Let’s say you have two limit orders outstanding on the same stock. One is placed at $\$21.50$ and the second at $\$21.00$. Knowing that probability that Order 1 executes (event A) is $p_1$ and that Order 2 executes (event B) is $p_2$, $p_1>p_2$, and orders’ execution will take place within the same time-frame, consider the following probabilities:

**Both or one of placed orders execute**

Given $P(A)=p_1$ and $P(B)=p_2$, and

$$

P(A|B) = 1

$$ which simply says that if $B$ occurs (prices passes through lower value upwards) at $p_1\ne 0$, the probability that Order 1 and 2 will be executed is:

$$

P(A\ \mbox{and}\ B) = P(A|B)P(B) = 1\times P(B) = p_2 \ .

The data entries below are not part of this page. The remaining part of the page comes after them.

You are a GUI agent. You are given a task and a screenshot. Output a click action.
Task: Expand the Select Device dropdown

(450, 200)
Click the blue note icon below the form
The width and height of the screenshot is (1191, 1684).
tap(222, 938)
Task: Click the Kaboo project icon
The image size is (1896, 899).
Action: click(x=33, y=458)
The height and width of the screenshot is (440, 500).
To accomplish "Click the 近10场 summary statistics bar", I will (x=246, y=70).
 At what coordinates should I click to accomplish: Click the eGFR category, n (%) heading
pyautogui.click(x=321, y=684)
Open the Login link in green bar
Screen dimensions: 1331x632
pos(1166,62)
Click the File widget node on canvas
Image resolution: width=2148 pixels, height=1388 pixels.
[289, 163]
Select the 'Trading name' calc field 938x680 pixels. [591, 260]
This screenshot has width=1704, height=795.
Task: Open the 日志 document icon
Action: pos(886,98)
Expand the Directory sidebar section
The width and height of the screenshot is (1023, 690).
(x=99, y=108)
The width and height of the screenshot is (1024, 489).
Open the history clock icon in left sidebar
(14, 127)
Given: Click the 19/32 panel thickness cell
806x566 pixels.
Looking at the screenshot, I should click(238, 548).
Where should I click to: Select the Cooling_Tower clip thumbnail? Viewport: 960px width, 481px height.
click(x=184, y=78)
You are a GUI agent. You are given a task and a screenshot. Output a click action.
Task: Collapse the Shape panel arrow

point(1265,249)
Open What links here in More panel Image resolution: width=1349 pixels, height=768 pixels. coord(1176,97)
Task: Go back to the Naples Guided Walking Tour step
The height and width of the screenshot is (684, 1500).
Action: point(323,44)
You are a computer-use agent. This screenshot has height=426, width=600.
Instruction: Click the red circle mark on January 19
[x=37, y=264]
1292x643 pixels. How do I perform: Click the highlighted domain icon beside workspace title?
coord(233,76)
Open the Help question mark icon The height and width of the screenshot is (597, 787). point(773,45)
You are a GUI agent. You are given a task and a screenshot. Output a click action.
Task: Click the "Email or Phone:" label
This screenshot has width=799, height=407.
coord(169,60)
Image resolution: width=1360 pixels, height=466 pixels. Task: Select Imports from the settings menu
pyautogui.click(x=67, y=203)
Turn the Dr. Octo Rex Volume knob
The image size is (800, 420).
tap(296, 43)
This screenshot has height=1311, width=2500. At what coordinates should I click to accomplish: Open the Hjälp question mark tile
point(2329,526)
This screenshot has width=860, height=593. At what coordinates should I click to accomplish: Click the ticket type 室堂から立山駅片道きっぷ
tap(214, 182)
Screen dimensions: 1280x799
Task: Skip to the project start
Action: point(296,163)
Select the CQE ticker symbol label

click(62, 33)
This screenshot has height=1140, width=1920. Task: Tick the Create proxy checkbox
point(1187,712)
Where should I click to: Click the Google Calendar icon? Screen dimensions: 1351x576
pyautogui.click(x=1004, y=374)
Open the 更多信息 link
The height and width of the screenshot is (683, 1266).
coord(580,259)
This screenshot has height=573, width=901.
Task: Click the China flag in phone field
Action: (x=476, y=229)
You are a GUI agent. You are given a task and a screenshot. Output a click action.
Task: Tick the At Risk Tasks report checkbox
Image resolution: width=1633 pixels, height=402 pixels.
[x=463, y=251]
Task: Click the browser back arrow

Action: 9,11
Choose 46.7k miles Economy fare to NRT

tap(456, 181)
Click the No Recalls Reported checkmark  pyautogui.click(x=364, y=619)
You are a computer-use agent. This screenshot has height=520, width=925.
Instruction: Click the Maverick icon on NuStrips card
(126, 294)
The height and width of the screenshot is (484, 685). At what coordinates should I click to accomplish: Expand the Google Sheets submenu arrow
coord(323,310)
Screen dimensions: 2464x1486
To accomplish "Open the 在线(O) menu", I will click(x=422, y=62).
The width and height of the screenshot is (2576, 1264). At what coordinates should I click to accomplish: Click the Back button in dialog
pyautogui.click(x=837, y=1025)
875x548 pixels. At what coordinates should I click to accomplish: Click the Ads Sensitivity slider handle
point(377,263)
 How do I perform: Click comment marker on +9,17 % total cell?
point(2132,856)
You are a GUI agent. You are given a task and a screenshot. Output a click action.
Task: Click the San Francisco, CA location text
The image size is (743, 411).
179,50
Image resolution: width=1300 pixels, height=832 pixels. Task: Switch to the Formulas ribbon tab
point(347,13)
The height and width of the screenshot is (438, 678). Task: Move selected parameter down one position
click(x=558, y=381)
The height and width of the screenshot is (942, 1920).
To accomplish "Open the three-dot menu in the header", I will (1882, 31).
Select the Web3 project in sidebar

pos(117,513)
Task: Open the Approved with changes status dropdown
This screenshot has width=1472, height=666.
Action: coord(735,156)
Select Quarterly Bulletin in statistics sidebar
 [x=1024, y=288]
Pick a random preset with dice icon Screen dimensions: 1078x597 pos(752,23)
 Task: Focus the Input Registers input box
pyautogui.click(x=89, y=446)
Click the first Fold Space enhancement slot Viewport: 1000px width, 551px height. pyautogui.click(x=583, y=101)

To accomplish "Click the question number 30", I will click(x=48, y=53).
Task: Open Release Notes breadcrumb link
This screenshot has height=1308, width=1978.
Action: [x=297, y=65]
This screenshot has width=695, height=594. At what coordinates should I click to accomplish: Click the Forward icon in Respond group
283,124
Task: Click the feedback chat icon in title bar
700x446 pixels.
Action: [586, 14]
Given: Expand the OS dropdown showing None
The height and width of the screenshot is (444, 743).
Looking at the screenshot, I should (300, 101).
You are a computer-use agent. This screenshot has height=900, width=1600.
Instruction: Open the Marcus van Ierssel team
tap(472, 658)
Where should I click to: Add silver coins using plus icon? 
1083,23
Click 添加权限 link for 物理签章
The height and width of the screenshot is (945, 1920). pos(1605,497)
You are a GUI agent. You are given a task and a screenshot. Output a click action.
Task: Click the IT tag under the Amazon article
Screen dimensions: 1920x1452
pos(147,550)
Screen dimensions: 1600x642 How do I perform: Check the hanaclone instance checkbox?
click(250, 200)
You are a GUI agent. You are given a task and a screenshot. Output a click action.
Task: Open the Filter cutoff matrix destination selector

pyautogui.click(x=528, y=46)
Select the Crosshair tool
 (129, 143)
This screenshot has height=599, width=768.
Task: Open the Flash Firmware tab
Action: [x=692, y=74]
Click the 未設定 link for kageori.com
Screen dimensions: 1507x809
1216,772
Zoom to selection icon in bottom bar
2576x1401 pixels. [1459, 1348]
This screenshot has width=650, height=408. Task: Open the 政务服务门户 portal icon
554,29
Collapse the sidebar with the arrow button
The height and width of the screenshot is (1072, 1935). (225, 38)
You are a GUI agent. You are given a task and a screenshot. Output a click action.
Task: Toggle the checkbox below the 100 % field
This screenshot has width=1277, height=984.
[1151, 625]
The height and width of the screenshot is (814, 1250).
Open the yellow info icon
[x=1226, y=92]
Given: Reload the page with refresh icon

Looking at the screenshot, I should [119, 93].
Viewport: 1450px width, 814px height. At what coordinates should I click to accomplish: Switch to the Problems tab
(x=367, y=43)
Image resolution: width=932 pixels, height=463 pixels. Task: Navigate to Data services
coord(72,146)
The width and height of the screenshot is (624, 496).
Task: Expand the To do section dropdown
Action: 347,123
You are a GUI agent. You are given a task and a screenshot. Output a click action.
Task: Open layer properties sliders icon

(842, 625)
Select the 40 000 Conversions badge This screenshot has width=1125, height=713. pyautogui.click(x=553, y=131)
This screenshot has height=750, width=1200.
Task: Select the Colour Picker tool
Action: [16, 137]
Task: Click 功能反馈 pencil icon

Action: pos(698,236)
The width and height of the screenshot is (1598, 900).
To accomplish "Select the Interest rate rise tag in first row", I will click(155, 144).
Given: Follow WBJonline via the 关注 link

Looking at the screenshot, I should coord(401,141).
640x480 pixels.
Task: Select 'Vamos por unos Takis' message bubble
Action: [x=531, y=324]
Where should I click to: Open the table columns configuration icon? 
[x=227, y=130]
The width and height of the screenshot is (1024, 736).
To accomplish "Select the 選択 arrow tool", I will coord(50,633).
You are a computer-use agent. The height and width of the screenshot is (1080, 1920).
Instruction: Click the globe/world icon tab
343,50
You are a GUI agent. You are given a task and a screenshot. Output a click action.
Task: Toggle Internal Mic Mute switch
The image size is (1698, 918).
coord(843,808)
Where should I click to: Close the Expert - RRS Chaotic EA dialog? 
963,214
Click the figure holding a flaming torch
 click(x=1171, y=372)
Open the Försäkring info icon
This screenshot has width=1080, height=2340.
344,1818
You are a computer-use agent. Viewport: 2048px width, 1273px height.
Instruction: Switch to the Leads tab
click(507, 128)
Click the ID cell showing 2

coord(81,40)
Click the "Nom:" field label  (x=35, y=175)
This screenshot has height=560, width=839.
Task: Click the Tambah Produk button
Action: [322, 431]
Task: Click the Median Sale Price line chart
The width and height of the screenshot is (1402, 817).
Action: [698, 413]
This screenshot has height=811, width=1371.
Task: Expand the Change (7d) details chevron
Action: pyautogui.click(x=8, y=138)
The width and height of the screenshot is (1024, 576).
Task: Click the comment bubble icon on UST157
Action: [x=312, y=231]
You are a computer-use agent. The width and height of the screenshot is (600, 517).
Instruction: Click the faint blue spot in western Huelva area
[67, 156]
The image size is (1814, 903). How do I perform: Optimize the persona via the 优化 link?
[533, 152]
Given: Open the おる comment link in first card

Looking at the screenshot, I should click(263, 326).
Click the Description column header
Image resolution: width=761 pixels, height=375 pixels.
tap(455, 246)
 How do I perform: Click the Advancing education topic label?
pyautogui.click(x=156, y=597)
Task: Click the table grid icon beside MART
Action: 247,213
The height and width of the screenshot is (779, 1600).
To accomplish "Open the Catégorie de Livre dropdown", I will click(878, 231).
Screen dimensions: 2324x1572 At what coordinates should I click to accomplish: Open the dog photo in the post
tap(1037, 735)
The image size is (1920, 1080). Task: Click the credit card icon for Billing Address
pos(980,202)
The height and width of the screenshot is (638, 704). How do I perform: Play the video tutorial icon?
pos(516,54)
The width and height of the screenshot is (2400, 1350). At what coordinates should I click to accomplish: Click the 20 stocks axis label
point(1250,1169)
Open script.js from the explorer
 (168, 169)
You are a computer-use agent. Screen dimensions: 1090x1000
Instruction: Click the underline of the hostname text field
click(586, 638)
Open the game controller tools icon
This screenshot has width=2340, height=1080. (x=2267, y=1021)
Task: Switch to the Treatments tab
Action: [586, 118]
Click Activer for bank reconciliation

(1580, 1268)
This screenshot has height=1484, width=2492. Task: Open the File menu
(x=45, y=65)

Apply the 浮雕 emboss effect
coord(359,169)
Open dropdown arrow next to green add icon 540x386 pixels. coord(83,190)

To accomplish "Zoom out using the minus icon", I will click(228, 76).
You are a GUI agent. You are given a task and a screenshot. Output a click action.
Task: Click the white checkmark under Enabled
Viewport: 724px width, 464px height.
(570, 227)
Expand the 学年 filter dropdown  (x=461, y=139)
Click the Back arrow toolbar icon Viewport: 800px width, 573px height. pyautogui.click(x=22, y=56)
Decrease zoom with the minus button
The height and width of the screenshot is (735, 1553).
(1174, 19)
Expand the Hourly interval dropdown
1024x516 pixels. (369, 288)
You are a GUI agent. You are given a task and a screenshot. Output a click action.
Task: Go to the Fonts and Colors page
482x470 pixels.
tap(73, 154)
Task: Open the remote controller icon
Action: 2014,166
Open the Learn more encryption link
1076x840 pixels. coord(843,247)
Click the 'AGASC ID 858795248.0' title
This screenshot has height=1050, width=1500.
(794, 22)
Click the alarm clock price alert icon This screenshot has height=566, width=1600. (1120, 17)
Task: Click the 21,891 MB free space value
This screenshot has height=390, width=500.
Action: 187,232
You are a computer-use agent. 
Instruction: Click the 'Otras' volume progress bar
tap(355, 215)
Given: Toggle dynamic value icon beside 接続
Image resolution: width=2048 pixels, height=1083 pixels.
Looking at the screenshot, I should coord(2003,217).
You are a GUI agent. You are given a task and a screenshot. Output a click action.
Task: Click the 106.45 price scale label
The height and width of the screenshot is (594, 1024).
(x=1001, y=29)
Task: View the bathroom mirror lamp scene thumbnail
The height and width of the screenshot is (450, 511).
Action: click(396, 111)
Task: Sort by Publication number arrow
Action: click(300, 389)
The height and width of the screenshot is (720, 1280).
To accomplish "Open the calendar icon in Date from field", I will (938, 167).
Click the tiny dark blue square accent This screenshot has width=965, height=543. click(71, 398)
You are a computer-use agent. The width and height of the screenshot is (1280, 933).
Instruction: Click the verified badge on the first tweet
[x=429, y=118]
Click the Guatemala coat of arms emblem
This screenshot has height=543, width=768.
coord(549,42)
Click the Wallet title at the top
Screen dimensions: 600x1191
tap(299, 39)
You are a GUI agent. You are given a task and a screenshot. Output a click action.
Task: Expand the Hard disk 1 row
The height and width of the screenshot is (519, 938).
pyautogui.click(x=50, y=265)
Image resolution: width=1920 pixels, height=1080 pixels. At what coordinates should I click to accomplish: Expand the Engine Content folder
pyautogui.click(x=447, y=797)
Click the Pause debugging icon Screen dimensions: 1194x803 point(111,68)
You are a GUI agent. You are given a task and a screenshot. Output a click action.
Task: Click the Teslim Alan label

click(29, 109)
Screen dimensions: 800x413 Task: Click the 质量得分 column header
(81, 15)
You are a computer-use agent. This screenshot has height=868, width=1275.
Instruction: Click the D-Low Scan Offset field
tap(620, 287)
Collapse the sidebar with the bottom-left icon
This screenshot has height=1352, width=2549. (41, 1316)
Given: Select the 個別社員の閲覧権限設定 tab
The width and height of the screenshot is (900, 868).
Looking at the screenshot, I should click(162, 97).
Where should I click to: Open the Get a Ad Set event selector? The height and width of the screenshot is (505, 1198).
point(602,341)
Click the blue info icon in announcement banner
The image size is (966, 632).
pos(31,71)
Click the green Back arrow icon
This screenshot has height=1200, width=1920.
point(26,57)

$$ That leads us to the case of:

$$

P(A\ \mbox{or}\ B) = P(A)+P(B)-P(A\ \mbox{and}\ B) = p_1 + p_2 – p_2 = p_1 \ .

$$

**Order 2 executes given Order 1 executed**

If the price of the stock falls and crossed $\$21.50$, the probability that Order 2 (of lower price) will also execute can be estimated using the principals of probability. Knowing that $P(A\ \mbox{and}\ B)=P(A|B)P(B)$ we have:

$$

P(B\ \mbox{and}\ A) = P(B|A)P(A)

$$ and at $P(B\ \mbox{and}\ A) = P(A\ \mbox{and}\ B)$ what leads us to the solution:

$$

P(B|A) = \frac{P(B\ \mbox{and}\ A)}{P(A)} = \frac{p_2}{p_1} \ .

$$

**Remaining Practical Problem**

What is the best way to estimate $p_1$ and $p_2$ in any given trading conditions?